Video report by ITV News Anglia's Andy Ward
A charity in Norwich is using the power of football to welcome asylum seekers and refugees to the city.
Patrick Heaton-Armstrong from New Routes Integration runs sessions at the UEA Sportspark every week.
The goal is to allow players to meet new people and build friendships, as well as fine-tuning their skills.
The kickabouts are largely informal, although many players have gone on to play for local clubs.
The players come from all corners of the globe, including war-torn countries like Sudan and Afghanistan, and have had difficult starts to life.
"Most of the guys who are here are unaccommodated asylum-seeking children so they came without their parents," Patrick Heaton-Armstrong told ITV News Anglia.
"Most of them are quite young so they left their country of origin when they were quite young. So now that they're in the UK, it's just all about helping them to feel at home and start their new life."

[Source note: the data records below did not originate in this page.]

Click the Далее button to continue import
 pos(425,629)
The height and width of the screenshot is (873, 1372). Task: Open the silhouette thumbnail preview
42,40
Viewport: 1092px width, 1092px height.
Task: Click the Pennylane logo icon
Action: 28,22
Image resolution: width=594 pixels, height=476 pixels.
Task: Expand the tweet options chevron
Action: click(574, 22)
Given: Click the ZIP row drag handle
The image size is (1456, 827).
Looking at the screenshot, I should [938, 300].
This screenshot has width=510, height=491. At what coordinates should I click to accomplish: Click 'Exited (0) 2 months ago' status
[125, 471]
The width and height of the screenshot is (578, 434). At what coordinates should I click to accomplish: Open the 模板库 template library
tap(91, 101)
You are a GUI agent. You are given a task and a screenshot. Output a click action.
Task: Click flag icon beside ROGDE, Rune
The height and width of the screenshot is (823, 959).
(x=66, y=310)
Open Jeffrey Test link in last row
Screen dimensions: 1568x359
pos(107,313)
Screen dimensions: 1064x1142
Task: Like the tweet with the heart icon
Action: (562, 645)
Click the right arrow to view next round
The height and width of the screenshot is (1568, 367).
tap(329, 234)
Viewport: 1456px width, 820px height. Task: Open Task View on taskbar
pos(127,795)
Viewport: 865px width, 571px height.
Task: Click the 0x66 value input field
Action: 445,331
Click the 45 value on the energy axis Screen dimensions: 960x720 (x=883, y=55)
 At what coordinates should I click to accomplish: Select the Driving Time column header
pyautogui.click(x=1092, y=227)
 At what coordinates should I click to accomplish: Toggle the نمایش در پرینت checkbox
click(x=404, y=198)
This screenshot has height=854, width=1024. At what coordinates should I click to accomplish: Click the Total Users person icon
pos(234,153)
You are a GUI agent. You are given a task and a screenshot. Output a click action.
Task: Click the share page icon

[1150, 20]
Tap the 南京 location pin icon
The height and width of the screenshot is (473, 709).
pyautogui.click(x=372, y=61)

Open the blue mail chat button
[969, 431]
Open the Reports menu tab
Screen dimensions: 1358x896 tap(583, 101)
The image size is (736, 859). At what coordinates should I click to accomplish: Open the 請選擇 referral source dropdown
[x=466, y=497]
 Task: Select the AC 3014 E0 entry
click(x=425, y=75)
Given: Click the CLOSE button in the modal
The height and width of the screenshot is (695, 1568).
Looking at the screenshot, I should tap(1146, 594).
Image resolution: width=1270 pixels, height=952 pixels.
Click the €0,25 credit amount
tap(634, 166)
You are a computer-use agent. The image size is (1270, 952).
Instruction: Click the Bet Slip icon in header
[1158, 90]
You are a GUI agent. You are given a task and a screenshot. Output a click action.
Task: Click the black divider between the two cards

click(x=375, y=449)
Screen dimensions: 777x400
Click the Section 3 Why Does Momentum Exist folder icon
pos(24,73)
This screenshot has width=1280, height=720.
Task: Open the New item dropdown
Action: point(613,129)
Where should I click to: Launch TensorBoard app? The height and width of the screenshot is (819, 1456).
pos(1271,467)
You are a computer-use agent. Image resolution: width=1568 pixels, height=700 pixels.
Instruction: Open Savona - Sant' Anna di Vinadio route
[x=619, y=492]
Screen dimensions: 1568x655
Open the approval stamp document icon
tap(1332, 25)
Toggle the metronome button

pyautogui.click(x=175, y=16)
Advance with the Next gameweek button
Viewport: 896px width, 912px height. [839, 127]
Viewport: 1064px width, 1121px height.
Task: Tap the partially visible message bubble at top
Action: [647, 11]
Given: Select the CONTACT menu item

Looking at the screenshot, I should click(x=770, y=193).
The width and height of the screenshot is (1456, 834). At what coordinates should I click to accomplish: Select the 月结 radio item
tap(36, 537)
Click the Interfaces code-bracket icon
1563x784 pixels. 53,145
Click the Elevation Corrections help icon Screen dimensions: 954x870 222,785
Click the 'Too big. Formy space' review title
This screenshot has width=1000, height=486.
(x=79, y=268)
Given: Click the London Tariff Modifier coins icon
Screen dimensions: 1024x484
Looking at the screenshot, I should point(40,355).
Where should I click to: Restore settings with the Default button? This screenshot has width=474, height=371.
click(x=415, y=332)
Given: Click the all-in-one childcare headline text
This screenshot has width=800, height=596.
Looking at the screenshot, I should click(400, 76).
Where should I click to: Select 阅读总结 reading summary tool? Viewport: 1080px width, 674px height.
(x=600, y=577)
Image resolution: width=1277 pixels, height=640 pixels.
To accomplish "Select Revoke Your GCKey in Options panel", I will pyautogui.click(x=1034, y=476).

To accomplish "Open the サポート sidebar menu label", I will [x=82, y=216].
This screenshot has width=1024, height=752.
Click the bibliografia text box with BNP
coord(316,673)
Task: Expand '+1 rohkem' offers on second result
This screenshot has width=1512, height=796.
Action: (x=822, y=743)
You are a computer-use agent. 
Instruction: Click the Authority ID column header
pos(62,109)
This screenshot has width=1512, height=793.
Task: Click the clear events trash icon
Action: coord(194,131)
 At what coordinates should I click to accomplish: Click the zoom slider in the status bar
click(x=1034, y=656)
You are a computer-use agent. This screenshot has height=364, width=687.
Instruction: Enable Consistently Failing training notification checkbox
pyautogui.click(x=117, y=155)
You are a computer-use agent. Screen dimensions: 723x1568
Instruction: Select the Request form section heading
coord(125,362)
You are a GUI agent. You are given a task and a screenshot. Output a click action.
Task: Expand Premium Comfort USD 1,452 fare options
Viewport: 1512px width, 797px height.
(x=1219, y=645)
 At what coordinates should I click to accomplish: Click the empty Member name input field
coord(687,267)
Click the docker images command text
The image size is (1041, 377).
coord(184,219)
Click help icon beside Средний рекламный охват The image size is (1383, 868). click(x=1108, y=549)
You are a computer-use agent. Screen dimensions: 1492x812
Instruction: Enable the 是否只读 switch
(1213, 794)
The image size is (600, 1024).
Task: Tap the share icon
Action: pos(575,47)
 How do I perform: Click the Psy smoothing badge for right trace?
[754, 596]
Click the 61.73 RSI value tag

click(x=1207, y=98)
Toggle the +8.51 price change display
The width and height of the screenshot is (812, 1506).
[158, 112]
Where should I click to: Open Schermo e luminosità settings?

Most of the players can't speak English when they arrive in the country, but through the universal language of football, the sessions give them an opportunity to make new friends and mix with like-minded people.
The sessions are now free as well after the project was awarded £1,500 worth of grants from Universities of Sanctuary to help pay for the pitch hire and equipment.
It's making a huge difference to people's lives, and many of the players already feel at home in Norwich.
"I feel happy, I feel happy when I came to here and play football with my friends. We have fun," 19-year-old Hamza Mahmoud from Sudan said.
18-year-old Teman Edreas added: "I'm now a Norwich City fan because I live here. I support Norwich."